Passage shown:
* Begin *

Using Git in RStudio

You can read a whole book about Git and R Happy Git with R.

We will not be using Git in RStudio because it can be hard to set-up and hard to debug if you run into problems. If you want to use it, read these instructions.

In particular, read the part about how to set-up so you don’t have to enter your username and password for every commmit.

Alternate methods for downloading repositories

Alternate Method #1 Download from within R

The ‘RWorkflowsetup’ package has a download function. This function will create a folder with the name of the repository. Here is code to download the repository ‘Rmarkdown-Tutorial’. For others, just change the name of the repository.

library(RWorkflowsetup)
repo = "Test"
download.repo(repo)

Alternate Method #2

  1. From RStudio, go to the menu option ‘File->New Project…’. Then from the resulting dialog, choose “Version Control”. Then choose “Git”. Then it asks for a “repository URL”. Supply this: https://github.com/RVerse-Tutorials/Test and leave the “Project Directory Name” empty. And then choose a directory in which to put it and click OK.

  2. Click on the ‘More’ link in the Git Window of RStudio, and click ‘Shell’. Then issue this command.

* End *

Listing:
* Begin *

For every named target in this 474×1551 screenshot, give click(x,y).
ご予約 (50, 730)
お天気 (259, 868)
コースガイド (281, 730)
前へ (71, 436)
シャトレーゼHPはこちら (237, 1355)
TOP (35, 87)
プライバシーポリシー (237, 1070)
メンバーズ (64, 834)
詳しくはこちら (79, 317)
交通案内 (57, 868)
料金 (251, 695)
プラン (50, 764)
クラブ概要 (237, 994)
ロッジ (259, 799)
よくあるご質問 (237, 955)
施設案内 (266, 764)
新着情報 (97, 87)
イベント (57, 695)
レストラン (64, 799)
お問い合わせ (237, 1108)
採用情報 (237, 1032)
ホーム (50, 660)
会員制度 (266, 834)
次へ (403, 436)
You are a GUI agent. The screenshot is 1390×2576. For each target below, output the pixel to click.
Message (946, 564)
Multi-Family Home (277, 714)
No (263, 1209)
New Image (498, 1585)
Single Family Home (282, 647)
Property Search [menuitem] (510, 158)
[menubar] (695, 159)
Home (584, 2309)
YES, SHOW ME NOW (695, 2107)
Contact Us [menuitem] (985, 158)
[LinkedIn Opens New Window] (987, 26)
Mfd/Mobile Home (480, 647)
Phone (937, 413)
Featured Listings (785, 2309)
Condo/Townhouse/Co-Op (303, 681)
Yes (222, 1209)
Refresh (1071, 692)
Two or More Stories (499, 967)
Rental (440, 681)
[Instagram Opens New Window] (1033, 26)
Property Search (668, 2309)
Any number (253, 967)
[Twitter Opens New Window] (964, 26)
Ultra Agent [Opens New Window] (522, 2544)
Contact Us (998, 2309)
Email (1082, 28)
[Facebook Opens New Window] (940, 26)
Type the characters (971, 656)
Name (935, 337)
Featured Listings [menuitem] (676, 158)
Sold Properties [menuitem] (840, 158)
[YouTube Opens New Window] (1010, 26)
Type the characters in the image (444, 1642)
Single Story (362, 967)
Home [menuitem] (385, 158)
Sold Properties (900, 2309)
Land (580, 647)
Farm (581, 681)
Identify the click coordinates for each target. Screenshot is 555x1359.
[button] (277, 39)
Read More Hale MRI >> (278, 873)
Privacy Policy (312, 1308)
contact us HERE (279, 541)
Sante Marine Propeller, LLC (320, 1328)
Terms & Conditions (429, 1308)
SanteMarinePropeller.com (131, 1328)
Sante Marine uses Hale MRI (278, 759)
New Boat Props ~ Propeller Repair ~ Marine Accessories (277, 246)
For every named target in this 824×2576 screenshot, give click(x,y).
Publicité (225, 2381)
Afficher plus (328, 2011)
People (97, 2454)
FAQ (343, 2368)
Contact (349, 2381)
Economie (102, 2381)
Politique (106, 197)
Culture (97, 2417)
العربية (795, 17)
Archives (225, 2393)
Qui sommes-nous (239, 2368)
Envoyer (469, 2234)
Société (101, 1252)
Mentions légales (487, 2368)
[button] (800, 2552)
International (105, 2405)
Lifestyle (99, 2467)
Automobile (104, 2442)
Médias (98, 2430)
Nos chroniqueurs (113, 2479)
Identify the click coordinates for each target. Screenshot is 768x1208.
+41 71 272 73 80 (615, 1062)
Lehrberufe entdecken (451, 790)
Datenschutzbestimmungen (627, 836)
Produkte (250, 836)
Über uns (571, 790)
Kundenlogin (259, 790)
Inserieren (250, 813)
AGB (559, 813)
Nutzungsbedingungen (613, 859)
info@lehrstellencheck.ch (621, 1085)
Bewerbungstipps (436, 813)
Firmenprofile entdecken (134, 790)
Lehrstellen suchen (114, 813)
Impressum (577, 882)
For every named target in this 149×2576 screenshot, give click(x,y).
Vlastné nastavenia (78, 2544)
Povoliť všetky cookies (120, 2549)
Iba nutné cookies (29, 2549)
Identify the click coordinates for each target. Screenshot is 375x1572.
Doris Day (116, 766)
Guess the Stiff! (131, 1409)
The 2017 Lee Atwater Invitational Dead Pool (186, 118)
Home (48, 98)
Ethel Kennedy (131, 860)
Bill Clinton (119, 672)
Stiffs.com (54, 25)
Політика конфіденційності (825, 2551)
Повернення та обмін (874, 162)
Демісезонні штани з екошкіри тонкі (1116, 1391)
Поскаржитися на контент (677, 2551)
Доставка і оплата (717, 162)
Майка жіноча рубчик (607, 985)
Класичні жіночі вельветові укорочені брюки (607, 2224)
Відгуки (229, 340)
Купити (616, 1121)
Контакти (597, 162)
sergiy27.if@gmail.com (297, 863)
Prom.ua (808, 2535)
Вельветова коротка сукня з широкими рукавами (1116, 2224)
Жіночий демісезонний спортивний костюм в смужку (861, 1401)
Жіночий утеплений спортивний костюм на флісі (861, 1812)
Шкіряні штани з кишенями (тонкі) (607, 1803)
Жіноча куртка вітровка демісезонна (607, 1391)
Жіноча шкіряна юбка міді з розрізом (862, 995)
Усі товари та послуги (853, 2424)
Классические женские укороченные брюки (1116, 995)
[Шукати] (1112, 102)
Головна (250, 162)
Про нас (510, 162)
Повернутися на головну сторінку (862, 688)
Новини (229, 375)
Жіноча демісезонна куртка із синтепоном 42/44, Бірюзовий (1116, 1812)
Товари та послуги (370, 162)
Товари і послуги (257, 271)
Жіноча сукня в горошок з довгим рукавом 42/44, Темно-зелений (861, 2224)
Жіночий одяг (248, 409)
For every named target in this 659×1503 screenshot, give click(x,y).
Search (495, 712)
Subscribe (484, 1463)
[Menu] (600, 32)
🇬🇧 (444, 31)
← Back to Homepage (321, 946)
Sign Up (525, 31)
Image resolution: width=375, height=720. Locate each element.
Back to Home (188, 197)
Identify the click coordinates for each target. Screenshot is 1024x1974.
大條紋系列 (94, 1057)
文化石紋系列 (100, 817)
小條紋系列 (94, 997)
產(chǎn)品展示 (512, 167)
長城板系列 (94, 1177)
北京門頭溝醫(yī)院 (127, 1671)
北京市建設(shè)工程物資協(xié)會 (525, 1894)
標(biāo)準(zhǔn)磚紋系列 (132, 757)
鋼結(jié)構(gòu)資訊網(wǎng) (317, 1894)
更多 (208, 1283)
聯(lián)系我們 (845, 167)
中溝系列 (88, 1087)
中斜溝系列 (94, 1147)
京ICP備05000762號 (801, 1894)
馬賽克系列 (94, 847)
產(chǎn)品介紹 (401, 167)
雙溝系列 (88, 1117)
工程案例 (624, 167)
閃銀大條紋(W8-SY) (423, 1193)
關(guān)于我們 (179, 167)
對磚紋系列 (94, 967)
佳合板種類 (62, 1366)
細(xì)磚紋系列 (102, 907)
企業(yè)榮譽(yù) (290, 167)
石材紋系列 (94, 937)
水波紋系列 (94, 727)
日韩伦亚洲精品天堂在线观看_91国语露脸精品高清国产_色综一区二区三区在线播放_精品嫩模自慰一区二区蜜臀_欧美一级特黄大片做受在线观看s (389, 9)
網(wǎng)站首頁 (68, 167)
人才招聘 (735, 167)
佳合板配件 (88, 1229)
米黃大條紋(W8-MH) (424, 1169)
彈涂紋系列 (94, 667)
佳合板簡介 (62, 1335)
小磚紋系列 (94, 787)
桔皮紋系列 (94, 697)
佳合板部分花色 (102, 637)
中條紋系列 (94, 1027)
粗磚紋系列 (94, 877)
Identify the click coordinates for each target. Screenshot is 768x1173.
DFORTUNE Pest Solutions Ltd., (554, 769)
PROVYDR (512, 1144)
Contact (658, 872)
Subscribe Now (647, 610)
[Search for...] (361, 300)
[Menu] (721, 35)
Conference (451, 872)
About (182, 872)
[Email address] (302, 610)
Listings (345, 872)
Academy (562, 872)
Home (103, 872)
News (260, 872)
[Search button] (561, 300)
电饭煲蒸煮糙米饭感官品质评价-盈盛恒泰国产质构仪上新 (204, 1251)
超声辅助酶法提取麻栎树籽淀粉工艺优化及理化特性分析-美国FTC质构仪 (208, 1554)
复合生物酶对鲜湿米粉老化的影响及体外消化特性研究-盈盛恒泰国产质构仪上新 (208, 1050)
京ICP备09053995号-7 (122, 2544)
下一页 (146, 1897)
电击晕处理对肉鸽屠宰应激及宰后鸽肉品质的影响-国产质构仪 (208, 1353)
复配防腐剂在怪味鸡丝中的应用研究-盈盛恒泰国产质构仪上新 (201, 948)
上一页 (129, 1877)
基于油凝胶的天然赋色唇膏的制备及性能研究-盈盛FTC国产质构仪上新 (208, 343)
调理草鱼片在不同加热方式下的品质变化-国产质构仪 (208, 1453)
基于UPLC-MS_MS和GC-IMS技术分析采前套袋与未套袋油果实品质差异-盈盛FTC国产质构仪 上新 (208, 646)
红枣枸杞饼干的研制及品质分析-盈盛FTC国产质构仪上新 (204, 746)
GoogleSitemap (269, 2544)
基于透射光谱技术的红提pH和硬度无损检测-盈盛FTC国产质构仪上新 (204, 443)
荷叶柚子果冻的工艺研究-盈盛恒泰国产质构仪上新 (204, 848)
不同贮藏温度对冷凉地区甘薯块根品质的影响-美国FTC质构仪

* End *

Instruction A:
Answer these questions from the page on using Git in RStudio:
(i) What is the name of the whole book about Git and R that it mentions?
(ii) What does the download function in the 'RWorkflowsetup' package create?
(iii) In Alternate Method #2, which RStudio menu option do you go to first?
Instruction B: Sum up the page on using Git in RStudio in two sentences.
The data has nothing to do with the page on using Git in RStudio.

Full solution A:
(i) Happy Git with R
(ii) A folder with the name of the repository
(iii) 'File->New Project…'

Full solution B: Git in RStudio will not be used because it can be hard to set up and hard to debug, though anyone who wants it can read instructions, especially the part on not having to enter a username and password for every commit. Two alternate ways to download repositories are given: a download function in the 'RWorkflowsetup' package that creates a folder named after the repository, or RStudio's 'File->New Project…' option with "Version Control", "Git" and a repository URL.